(Tarefa a realizar)
Transcreva sem qualquer alteração o trecho do texto abaixo sobre a publicidade e a sociedade de consumo. Comece nas palavras "Na sociedade de" e pare logo depois de "1995, p. 91).".

(Texto fornecido)
------------------------------------------------------------------------
A publicidade foi um dos principais factores responsáveis pela perda de sentido da imagem, na medida em que atribui ao referente significações móveis. Através dela, os significados ‘colam-se’ e ‘descolam-se’ ciclicamente aos produtos, diminuindo «o seu valor/tempo, sujeitando-se ao valor/moda e à renovação acelerada» (Baudrillard, 1995).

 

Na sociedade de consumo, os objectos passam a pertencer a um campo móvel de significações e são congelados em mitos quando lhes é atribuído um excesso de significado. A máquina de lavar, conforme o exemplo apontado por Baudrillard (1995), deixa de ter como significado a sua funcionalidade (valor de uso), para passar a ser um símbolo de conforto e de prestígio. Para vermos o mito temos que esquecer o seu ‘valor uso’ e somos assim continuamente iludidos num mar de representações simbólicas. Se o valor de uso de uma determinada coisa é igual para todos, pois está inerente à função do objecto, isso já não acontece «diante de objectos enquanto signos e diferenças, que se encontram profundamente hierarquizados» no seu ‘valor de troca’ (Baudrillard, 1995, p. 91).
------------------------------------------------------------------------
(Linhas de dados)
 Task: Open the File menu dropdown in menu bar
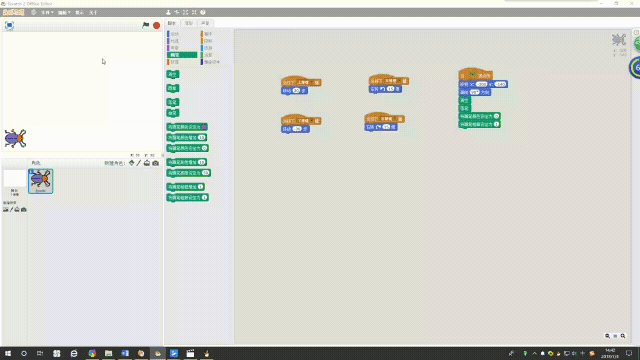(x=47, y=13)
------------------------------------------------------------------------
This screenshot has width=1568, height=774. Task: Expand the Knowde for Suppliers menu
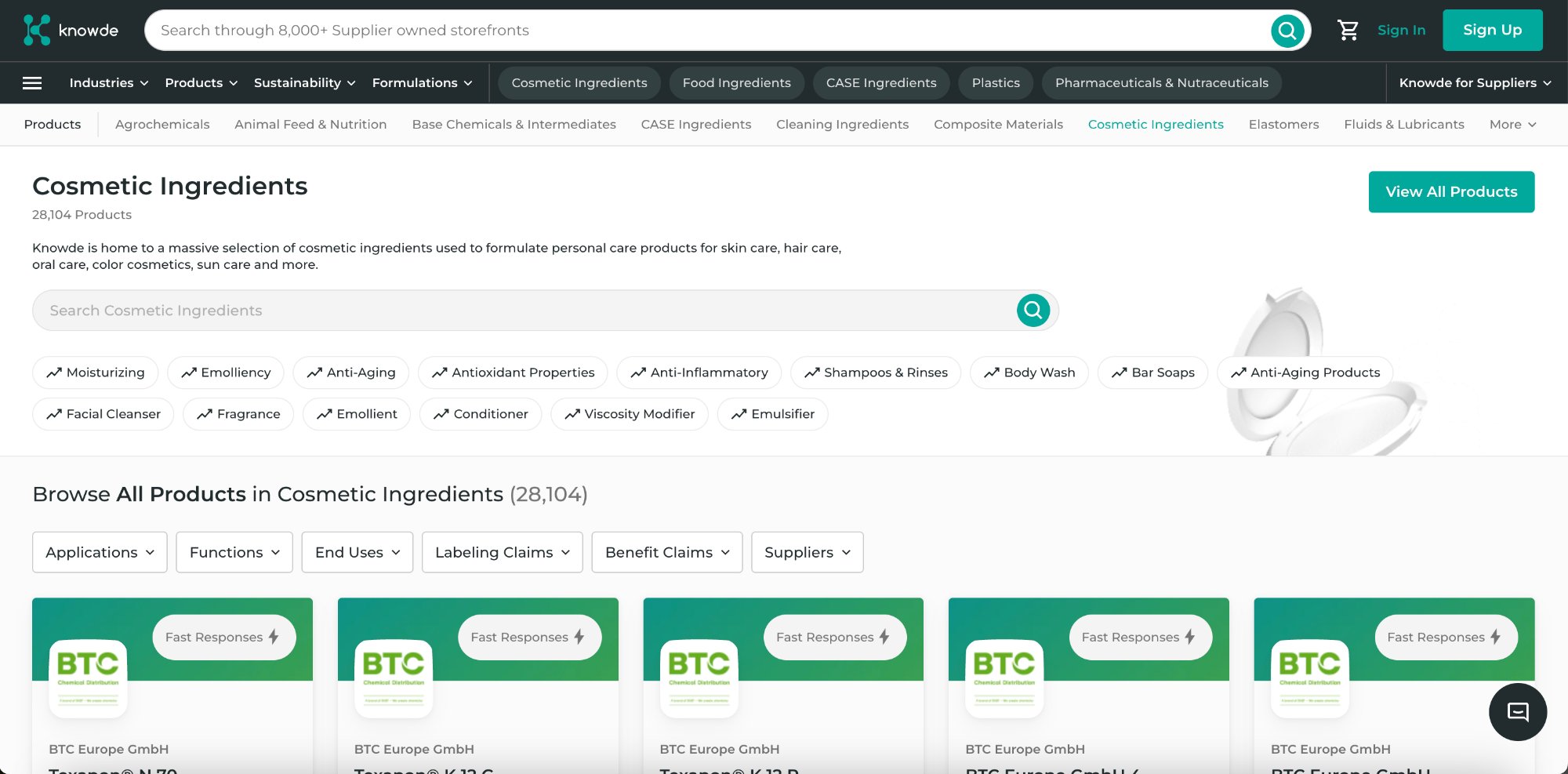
------------------------------------------------------------------------
(Resultado do exercício)
Na sociedade de consumo, os objectos passam a pertencer a um campo móvel de significações e são congelados em mitos quando lhes é atribuído um excesso de significado. A máquina de lavar, conforme o exemplo apontado por Baudrillard (1995), deixa de ter como significado a sua funcionalidade (valor de uso), para passar a ser um símbolo de conforto e de prestígio. Para vermos o mito temos que esquecer o seu ‘valor uso’ e somos assim continuamente iludidos num mar de representações simbólicas. Se o valor de uso de uma determinada coisa é igual para todos, pois está inerente à função do objecto, isso já não acontece «diante de objectos enquanto signos e diferenças, que se encontram profundamente hierarquizados» no seu ‘valor de troca’ (Baudrillard, 1995, p. 91).